For the first time in it’s 125 year history, a cat spay and neuter clinic was recently hosted by this public library. “I think this is a first such clinic to ever be held in a Maine library,” commented Liz Breault, Abbott Memorial Library Director.
The need for such a clinic was brought to the librarian’s attention by Lee Palmer of Spirit’s Place, a cat shelter, located in nearby St. Albans. On April 24th Lee was contacted by the Dexter Animal Control Officer regarding a mobile home which he had just entered in which 35 cats and kittens were living in a state of filth.
Lee and her volunteer assistants, Tina Santos and Hayley Greenlaw-Morrow, arrived with cat carriers and were able to collect 27 of the cats which were transported back to the cat shelter. They returned the next day to collect the remaining 10 cats. Many of the animals were in very poor health due to that fact that they were contained in the house and forced live in their own urine and feces. They were living in survival mode due to poor diet. The strong ammonia smell from the accumulated waste inside the mobile home has caused damage to their eyes, airways and lungs. Many of the cats were severely dehydrated. They were riddled with parasites and many have eye infections. Some have abscesses and bite wounds because none of the animals had been spayed or neutered.
Needing a facility in Dexter to spay and neuter the animals, Lee asked the Dexter librarian if they could use the library. “I was rather taken aback at the request because it seemed to be a very un-library activity, but I knew that the town had a responsibility in this matter so I agreed to the use of our basement meeting room.”
It turned out to be a two day clinic. Dr. Beth Sperry and her 4 assistants drove up from southern Maine bringing all the surgical equipment required, setting up lights, and anesthesia machines, tables, towels, sheets, and securing the area from any possible escapee cats. In two days all of the Dexter Mobile Home cats were spayed and neutered plus another 50 from the larger community.
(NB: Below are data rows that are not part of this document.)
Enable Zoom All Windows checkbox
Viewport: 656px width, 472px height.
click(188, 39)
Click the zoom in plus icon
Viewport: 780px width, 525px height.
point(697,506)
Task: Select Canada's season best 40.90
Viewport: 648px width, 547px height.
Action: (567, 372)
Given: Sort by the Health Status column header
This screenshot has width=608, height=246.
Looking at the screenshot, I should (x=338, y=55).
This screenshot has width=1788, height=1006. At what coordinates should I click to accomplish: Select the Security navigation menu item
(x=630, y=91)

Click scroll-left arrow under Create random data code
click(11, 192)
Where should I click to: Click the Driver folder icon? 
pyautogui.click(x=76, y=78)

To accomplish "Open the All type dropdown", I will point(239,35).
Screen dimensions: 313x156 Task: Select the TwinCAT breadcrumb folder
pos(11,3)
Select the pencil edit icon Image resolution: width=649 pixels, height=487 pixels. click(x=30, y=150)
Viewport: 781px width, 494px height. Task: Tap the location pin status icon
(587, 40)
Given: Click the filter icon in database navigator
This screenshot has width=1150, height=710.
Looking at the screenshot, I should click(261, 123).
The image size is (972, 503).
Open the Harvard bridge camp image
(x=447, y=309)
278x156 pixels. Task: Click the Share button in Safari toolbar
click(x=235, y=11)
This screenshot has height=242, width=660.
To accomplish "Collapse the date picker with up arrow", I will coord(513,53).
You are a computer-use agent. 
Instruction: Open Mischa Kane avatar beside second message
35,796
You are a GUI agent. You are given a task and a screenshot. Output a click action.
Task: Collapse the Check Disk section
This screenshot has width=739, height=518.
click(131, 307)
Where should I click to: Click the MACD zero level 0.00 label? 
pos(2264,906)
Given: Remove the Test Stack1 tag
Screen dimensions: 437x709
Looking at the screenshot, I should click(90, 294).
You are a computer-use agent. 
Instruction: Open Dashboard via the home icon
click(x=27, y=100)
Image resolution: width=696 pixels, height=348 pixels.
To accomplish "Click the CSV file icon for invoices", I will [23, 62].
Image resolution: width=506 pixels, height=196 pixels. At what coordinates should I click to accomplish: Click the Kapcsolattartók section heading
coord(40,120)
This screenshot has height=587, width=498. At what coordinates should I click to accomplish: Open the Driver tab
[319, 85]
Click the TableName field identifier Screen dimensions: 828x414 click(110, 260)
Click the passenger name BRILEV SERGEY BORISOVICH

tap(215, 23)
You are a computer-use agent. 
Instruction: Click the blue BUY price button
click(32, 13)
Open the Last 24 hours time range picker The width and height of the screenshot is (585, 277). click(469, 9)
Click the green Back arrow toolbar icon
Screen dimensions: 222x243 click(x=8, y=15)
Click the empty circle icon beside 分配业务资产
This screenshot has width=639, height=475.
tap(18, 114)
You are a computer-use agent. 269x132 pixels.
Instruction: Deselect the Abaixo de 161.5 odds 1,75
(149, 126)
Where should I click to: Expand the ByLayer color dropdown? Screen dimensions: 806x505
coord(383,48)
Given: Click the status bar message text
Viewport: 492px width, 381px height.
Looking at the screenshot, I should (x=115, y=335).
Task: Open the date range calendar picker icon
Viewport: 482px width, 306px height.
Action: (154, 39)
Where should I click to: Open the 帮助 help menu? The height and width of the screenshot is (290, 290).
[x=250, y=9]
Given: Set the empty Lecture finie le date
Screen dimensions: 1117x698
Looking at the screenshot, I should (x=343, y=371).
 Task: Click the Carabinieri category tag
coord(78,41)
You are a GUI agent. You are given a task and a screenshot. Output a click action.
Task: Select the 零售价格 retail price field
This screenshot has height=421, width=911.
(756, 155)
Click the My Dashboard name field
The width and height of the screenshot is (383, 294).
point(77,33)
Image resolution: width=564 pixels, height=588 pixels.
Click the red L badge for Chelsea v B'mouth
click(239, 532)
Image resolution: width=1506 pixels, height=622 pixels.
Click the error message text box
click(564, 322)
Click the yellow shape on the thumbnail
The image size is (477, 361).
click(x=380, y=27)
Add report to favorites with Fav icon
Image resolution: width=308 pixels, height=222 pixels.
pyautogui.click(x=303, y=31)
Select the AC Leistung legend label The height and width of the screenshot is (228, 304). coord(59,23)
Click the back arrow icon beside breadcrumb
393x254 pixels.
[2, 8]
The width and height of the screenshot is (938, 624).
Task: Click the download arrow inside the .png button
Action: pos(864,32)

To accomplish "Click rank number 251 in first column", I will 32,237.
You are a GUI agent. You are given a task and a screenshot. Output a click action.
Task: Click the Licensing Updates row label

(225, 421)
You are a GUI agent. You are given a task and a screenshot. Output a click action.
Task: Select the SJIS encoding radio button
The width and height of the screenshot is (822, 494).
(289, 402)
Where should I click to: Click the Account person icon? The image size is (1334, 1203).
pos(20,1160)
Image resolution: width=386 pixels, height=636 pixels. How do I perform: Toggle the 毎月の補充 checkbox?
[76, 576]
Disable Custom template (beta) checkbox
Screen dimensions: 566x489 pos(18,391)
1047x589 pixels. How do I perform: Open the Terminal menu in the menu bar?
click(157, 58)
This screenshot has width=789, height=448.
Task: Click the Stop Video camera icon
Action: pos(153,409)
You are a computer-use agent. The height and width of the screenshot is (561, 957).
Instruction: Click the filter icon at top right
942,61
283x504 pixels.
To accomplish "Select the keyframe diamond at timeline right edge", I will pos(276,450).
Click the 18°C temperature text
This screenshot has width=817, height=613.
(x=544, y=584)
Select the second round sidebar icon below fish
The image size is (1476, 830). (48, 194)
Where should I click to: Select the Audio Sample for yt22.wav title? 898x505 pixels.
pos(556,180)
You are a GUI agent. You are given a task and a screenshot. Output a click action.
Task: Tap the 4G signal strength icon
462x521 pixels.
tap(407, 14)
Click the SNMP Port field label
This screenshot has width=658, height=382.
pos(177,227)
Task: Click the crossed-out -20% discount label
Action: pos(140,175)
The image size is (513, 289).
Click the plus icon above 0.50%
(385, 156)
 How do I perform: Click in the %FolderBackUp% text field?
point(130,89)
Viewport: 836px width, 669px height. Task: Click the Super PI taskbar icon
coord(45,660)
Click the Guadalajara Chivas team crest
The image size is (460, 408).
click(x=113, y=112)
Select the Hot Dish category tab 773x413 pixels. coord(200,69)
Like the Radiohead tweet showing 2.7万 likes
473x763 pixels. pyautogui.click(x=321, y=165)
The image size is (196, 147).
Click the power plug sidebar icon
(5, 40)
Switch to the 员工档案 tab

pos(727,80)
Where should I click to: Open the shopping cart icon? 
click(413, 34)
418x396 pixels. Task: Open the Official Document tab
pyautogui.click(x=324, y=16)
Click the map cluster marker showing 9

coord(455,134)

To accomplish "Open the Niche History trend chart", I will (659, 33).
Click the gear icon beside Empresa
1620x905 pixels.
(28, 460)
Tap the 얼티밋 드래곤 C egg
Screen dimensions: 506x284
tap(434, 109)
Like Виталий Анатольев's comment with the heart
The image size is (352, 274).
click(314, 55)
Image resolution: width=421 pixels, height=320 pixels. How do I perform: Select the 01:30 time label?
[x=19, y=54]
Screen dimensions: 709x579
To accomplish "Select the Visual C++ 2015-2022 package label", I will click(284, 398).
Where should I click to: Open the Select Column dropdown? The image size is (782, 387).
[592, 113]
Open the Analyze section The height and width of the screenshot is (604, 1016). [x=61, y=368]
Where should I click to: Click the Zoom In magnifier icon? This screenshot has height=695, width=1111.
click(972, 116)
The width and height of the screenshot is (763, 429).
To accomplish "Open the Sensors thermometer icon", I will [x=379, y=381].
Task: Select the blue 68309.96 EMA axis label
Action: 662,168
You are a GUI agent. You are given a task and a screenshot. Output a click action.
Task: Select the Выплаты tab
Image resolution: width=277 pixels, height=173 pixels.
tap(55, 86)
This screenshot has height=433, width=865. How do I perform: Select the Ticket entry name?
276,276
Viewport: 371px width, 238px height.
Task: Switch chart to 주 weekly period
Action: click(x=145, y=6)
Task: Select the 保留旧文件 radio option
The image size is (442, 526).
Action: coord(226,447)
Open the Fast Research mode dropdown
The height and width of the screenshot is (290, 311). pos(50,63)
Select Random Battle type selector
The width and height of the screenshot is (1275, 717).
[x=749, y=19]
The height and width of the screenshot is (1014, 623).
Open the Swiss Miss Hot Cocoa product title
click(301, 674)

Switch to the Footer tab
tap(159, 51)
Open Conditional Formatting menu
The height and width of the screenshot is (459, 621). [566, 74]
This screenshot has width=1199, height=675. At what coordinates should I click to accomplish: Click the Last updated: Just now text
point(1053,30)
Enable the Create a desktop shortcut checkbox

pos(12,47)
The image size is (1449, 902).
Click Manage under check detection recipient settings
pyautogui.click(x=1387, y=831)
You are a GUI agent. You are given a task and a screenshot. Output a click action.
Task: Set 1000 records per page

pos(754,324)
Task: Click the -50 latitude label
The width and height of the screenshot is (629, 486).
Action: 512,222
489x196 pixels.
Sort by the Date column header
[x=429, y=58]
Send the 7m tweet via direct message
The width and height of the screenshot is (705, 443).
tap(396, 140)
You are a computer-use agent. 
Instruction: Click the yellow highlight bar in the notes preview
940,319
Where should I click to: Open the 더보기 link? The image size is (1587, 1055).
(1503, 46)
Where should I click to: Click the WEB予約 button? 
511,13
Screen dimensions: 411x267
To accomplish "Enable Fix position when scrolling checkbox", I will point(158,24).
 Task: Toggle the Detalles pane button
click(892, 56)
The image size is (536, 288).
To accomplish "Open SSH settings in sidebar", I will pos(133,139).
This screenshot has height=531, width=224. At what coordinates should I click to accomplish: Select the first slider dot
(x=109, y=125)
Spirits Place has a long rehabilitation process ahead for these cats. They are on an intensive protocol for the next 10 days and many have severe dental disease due to poor nutrition and neglect. Almost all will require dental work in the immediate future Once the rehabilitation process is complete these cats will need forever homes. Nearly all of them are black and white short hair cats with a very few being gray and white. “They are all timid, but not feral.” says Lee, “They need homes. I hope the people of Dexter will find it in their hearts to adopt one of two of these beautiful animals who have suffered such neglect and abuse.”